Les Xavantès. Ils seraient aujourd'hui 8 000 à Mato Grosso, s'entourent la tête d'un lacet rouge tombant au milieu du dos et fiché d'un bâton. Ceux-là ne plaisantaient pas, qui ont refusé tout contact avec les Blancs jusqu'en 1947, et lançaient leurs flèches contre les avions. Les expéditions envoyées à leur encontre, dont celle de Manuel Barbosa, disparaissaient sans laisser de trace. Ils cultivent aujourd'hui le riz avec des tracteurs, mais, selon Manuela Carneiro Da Cunha, professeur au Collège de France, ils continuent leurs rites d'initiation.

Les Guaranis. Les Guaranis, les tribus Caiuas et Nhandewas, en Mato Grosso do Sul. 9 000 Indiens habitent dans une réserve misérable de 3 500 hectares, à 5 km de Dourados. 150 Indiens se sont tués entre 1980 et 1995, pour raisons héréditaires, culturelles, économiques ou personnelles.

Les Jake Apalaie. Leur réserve est dans le Nord, vers le Rio Paru et Macapa, à la frontière du Suriname. Ils sont étonnamment accueillants, se dessinent le corps avec un extrait de fruit (le genipapo). Ils vivent de pêche, de fabrication de paniers en paille. Ils sont pratiquement nus. " Bonjour ! " se dit Apakane !
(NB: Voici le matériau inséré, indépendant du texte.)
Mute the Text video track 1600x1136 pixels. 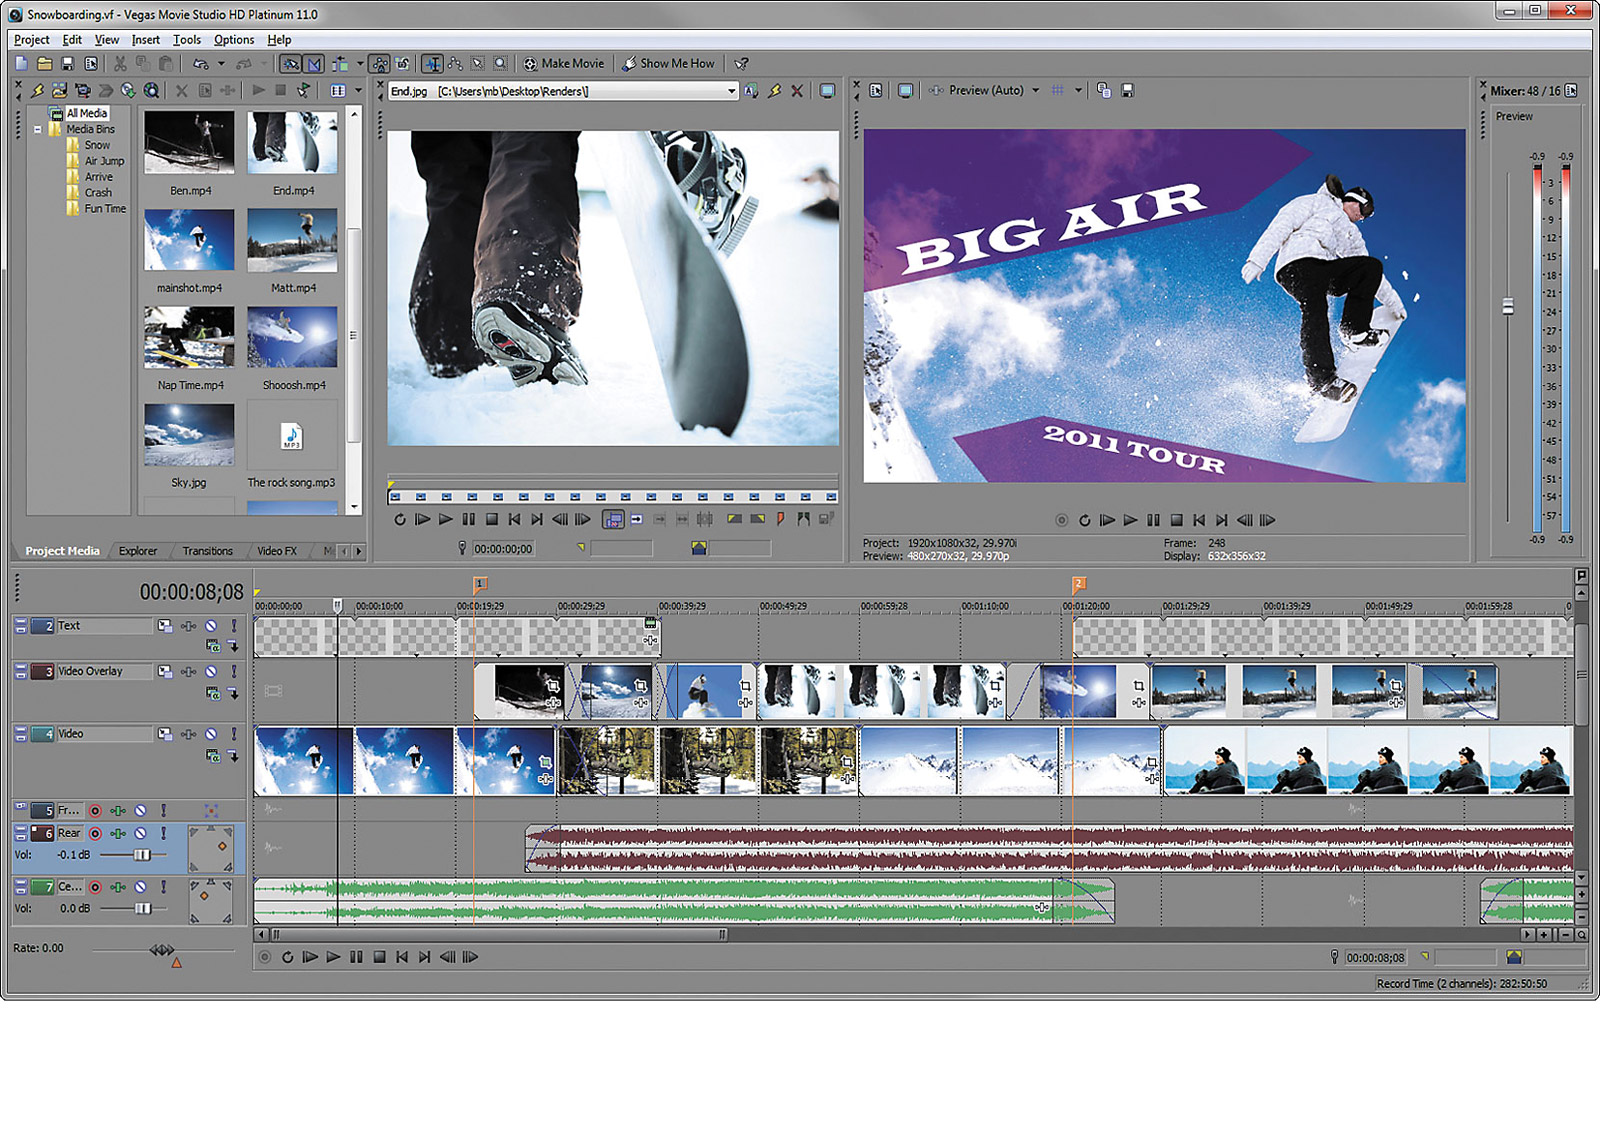tap(211, 626)
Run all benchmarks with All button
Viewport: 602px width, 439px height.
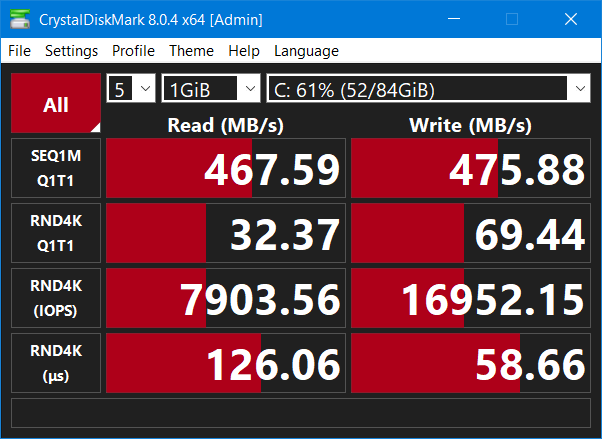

Les Kaiapos. Ils vivent dans le Para, sur le Rio Xingu, près de Redenção, dans une réserve grande comme le tiers de la France. Ils se placent des disques dans la lèvre inférieure et se peignent de noir et de rouge. En l'honneur d'un " beau nom " donné à un enfant élu, ils partent un mois durant dans la forêt et rapportent des centaines de tortues fixées sur des bâtons. Ils fêtent alors ce retour avec d'incroyables masques de lianes, figurant des animaux et des sexes féminins.

À Maria Bonita, à 15 km de Borotiré, on a découvert de l'or en 1982, d'un rapport de 40 millions de dollars par an, 3 000 aborigènes Kaiapos ont investi l'endroit, effectuant une impressionnante danse de guerre. Ils le contrôlent depuis, fouillant chacun des milliers de garimpeiros à son départ, afin qu'il n'emporte pas d'or. Forts de leur réputation de tueurs, ils font régner trois lois à la mine : pas d'armes, pas de femmes, pas d'alcool. La tribu prélève une taxe de 15 % sur l'or. Le mercure pollue le Xingu. Les Indiens disent vouloir fermer la mine et retourner à leurs traditions. Mais, à Gorotire, leurs maisons sont en dur, avec groupe électrogène, antenne parabolique et aérodrome et ils surveillent leur territoire en avion. Ils filment leurs rituels ou les négociations avec les Brésiliens. Paulinho Paiakan, cacique de la tribu, a obtenu le prix Global 500 de l'ONU en 1989 pour son travail à long terme et a terni son image par une affaire judiciaire, exploitée par l'hebdomadaire Vejà. Il s'agissait de préparer l'opinion à la submersion de leur territoire par un barrage hydroélectrique sur le Xingu.

Autre chef emblématique des Kayapos, Raoni Metuktire parcourt le monde pour sensibiliser opinions et gouvernements à la protection de la forêt. Citons ici les travaux anthropologiques et documentaires de l'écrivain-réalisateur belge Jean-Pierre Dutilleux, qui explorent les modes de vie de divers peuples premiers, dont celui des Kayapos. Il a réalisé en 1977 un documentaire sur le sujet intitulé Raoni, du nom du chef de tribu aujourd'hui célèbre, nominé dans la catégorie " meilleur documentaire " lors de la cérémonie de Oscars de 1979. De cette aventure est née une amitié indéfectible entre les deux hommes, Dutilleux soutenant Raoni dans sa lutte depuis plus de 40 ans, via ses ouvrages Amazonie, lutte pour la vie (1989) et Raoni - mémoires d'un chef indien (2010) notamment.

Langues

Le portugais est la langue officielle du Brésil, langue romane, issue du latin. L'accent se distingue de celui du Portugal et devient plus chantant sous les tropiques. A l'intérieur du pays les tonalités changent aussi et avec un peu de pratique on peut aisément différencier un Carioca d'un Bahianais. Quant aux langues amérindiennes, on estime à présent que 180 sont encore pratiquées à l'intérieur des tribus indigènes connues.